John Palmer, who works for design company Area Technology and crypto app PartyDAO, reposted Leishman and said “this is incredibly annoying.

“I don’t understand pushing this on users who trust coinbase to hold their stablecoin and crypto balances,” Palmer wrote. “This is essentially encouraging me to gamble. What does that say about the internal philosophy around money management? Can I trust the yield sources on USDC interest, can I trust internal risk management, etc.”

Armstrong responded that “it’s a fair point, let us make sure this is tuned correctly.” He noted the company can “probably provide some customization options” with regard to push notifications and said “thanks for the feedback.”

On Monday, Leishman issued a similar complaint about Robinhood, saying “I just opened Robinhood and again had sports betting shoved in my face. Finance apps pushing this stuff are making a mistake.”

In a longer post, he asked founders to “go back to your original mission statements. Make finance easier and more useful for people. Provide long-term value to your users instead of pushing short-term predatory products. Maximize shareholder value for the years ahead, not next quarter’s earnings call.”

A representative for Robinhood did not immediately respond to a request for comment. The company does allow users to opt-out of notifications about sports and hide sports-related event contracts altogether so they won’t see those markets in the app.

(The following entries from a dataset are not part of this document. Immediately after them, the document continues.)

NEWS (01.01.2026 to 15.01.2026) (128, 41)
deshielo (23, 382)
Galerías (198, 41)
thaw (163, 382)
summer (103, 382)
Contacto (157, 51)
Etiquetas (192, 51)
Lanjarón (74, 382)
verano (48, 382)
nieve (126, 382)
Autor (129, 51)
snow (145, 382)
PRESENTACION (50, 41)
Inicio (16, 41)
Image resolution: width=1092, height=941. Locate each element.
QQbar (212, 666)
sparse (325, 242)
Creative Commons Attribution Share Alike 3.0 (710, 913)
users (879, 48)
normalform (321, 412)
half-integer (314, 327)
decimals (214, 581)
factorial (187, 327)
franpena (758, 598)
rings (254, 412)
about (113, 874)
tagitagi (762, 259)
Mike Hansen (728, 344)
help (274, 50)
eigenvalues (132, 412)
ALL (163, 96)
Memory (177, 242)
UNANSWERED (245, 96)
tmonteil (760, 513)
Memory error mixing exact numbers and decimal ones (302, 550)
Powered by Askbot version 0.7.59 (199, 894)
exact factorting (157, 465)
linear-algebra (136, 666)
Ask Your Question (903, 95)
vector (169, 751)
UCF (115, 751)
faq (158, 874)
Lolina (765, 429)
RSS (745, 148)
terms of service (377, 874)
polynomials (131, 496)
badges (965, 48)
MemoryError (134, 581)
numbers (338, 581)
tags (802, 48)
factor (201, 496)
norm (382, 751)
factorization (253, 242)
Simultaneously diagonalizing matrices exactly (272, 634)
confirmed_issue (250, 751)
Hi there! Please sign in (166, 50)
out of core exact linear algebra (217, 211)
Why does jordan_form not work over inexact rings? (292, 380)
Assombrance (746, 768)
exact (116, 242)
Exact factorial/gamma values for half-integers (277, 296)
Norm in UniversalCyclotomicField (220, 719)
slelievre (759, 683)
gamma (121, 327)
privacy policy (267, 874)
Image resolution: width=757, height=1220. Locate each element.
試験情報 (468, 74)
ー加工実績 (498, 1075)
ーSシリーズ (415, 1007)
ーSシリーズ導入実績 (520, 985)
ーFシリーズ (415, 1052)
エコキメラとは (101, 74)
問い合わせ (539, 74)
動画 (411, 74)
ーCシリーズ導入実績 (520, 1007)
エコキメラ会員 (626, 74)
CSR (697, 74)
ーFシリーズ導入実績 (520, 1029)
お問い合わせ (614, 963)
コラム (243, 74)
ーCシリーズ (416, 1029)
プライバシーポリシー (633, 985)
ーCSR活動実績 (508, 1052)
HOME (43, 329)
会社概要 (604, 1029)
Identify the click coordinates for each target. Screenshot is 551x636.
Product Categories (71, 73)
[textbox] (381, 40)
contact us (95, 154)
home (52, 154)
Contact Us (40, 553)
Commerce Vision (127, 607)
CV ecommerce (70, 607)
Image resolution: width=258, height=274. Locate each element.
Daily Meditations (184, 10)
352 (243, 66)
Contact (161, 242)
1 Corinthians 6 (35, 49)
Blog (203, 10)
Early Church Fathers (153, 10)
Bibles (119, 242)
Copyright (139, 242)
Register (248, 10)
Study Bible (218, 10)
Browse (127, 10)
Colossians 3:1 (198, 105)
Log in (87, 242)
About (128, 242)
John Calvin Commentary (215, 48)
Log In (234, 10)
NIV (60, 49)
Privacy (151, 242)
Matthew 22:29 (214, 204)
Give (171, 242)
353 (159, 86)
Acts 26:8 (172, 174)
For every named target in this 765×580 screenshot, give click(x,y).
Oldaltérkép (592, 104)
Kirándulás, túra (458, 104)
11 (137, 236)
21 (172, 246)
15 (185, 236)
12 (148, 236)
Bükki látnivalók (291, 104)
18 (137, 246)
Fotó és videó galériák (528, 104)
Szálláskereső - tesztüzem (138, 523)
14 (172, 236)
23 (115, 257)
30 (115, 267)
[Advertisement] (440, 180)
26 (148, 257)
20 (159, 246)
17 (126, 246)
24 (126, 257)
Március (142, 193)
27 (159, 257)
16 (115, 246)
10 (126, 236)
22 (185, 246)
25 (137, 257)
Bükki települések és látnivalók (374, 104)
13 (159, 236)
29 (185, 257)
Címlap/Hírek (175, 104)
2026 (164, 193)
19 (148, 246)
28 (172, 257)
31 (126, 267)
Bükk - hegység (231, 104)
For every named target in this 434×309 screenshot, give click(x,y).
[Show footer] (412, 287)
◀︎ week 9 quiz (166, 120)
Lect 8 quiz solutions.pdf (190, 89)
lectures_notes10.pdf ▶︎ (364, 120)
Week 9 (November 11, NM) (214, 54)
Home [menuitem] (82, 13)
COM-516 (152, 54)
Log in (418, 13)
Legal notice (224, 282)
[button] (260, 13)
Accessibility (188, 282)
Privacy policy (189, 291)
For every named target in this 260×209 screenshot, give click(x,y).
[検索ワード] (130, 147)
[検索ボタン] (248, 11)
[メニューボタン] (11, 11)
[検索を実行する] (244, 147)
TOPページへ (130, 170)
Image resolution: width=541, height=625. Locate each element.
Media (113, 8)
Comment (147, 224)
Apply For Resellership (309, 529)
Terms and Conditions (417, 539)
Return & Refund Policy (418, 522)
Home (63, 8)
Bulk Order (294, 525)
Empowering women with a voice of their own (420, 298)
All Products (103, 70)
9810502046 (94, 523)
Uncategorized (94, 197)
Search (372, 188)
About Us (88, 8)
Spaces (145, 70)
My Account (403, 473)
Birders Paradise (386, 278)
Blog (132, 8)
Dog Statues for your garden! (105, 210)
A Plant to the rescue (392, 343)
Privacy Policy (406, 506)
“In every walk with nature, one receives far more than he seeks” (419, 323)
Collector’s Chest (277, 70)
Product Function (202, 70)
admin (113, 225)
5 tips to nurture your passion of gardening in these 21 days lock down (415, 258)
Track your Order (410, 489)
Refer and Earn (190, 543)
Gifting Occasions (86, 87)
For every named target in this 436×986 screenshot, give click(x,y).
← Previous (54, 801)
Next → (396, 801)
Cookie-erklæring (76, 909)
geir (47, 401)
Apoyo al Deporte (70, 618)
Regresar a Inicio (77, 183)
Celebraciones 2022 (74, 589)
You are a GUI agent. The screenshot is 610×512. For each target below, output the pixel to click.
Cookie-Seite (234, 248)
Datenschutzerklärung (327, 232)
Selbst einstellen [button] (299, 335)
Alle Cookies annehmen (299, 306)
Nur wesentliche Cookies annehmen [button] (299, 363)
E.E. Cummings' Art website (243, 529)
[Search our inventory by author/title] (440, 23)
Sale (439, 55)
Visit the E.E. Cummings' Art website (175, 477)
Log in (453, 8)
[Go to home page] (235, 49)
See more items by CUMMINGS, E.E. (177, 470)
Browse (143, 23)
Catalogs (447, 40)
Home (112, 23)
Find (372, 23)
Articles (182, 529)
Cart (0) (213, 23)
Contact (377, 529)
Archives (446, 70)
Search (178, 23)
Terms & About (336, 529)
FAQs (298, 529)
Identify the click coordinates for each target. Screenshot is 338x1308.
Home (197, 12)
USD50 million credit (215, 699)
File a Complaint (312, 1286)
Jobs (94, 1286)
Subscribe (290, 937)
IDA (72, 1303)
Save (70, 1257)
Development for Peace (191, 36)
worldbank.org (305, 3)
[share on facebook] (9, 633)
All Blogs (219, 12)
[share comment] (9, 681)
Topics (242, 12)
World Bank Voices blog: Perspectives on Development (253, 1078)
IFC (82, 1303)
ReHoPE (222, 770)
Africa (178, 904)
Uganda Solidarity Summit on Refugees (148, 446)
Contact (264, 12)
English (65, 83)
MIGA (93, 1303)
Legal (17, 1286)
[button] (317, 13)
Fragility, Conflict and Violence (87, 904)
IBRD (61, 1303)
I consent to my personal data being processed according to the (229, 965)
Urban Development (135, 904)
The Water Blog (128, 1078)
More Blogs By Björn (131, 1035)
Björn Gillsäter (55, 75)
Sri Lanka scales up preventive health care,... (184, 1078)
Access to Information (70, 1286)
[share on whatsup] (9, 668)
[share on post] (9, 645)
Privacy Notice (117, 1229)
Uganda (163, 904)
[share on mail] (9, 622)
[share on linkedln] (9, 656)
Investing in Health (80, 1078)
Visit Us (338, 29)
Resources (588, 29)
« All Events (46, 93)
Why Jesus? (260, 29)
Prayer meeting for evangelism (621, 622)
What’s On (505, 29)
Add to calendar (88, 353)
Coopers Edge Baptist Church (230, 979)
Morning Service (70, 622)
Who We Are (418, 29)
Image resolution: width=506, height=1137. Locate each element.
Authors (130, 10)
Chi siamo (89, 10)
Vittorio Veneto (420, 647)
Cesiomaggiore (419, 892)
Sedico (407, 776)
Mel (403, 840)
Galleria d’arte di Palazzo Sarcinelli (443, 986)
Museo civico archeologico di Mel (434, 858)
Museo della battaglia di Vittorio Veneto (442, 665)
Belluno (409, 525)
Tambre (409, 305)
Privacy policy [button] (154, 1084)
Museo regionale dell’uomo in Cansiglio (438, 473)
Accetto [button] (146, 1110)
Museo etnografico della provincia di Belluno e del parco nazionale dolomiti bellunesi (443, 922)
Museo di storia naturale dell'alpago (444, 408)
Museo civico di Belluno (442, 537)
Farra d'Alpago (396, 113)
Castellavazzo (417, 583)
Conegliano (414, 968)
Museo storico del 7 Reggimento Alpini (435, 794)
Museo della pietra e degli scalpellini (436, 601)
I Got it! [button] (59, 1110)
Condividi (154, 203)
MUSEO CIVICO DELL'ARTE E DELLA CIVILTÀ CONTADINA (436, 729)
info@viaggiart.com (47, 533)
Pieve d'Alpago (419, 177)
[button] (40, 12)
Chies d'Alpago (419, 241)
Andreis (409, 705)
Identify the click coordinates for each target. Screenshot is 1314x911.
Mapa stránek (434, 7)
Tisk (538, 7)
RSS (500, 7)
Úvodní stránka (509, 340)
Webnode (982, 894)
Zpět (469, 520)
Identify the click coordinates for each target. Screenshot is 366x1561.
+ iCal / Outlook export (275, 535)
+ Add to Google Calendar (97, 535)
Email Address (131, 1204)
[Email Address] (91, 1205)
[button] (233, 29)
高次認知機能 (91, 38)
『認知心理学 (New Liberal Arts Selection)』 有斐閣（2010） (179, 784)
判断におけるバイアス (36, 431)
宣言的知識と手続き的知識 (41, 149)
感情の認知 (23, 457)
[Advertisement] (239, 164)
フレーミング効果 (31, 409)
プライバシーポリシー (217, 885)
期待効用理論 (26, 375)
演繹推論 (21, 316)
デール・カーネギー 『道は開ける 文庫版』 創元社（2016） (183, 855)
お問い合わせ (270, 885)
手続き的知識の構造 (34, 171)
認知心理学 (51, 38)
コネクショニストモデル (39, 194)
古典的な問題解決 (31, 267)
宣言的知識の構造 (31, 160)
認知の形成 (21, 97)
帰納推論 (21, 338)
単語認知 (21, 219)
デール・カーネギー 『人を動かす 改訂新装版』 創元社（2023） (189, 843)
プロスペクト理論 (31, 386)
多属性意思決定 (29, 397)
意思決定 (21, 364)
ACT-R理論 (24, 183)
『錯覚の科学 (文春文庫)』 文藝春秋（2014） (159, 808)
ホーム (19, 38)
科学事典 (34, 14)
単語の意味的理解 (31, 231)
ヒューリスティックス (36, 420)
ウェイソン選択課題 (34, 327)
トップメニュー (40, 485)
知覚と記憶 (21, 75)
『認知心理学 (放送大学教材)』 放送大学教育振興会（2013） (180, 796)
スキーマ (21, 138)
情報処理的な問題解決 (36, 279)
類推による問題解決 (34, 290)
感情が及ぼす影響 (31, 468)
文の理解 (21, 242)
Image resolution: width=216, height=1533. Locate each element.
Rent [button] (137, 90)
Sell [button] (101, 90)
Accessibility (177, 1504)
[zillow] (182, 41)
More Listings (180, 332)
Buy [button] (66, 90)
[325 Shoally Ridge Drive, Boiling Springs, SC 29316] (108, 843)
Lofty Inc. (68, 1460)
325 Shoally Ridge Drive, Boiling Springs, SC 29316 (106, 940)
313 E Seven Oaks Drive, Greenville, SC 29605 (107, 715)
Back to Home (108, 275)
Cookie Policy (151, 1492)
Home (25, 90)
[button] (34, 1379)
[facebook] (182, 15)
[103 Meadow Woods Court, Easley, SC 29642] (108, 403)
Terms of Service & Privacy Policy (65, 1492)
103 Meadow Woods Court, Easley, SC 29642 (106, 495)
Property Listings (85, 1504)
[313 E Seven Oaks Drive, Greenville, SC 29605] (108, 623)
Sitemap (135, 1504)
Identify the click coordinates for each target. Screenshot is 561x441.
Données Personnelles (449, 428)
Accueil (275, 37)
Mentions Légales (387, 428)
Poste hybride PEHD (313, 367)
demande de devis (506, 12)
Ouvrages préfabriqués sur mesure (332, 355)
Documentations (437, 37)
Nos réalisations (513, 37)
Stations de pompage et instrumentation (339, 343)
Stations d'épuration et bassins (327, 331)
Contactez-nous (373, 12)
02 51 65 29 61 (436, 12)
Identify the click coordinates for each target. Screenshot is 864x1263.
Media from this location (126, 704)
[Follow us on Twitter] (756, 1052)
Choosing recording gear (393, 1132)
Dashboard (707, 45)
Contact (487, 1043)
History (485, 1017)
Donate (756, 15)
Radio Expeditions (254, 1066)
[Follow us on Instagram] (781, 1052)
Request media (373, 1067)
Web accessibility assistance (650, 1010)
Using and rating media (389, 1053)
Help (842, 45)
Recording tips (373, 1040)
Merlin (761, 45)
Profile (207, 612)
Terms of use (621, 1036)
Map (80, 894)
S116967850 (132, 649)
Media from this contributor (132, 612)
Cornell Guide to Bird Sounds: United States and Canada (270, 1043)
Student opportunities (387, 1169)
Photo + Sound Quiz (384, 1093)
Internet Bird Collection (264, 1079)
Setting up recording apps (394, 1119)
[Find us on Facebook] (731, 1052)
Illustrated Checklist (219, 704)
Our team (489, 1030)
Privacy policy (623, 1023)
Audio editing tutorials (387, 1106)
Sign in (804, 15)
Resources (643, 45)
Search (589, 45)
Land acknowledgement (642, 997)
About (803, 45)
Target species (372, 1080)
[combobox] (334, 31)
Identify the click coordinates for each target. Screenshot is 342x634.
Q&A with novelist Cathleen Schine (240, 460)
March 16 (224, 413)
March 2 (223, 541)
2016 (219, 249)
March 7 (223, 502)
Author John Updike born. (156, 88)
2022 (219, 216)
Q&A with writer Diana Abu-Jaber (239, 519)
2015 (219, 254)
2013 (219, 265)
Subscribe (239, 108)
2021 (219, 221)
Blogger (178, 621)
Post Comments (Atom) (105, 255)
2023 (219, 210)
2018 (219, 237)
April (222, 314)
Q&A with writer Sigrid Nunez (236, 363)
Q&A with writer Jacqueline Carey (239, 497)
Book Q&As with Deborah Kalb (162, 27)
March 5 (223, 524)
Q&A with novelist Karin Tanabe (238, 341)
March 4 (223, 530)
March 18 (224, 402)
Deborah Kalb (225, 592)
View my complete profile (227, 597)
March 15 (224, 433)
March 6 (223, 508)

In November, JB Mackenzie, VP and GM of futures and international at Robinhood, told Front Office Sports that while sports has taken the lion’s share of the attention with regard to prediction markets, the industry is here to stay with or without sports.

“If you think of everything as a fire, I feel as though the core wood at the bottom—that just burns continuously—that’s the various economic questions, like will there be a federal rate cut, price volatility, economic numbers both domestically and internationally, etcetera,” Mackenzie told FOS then.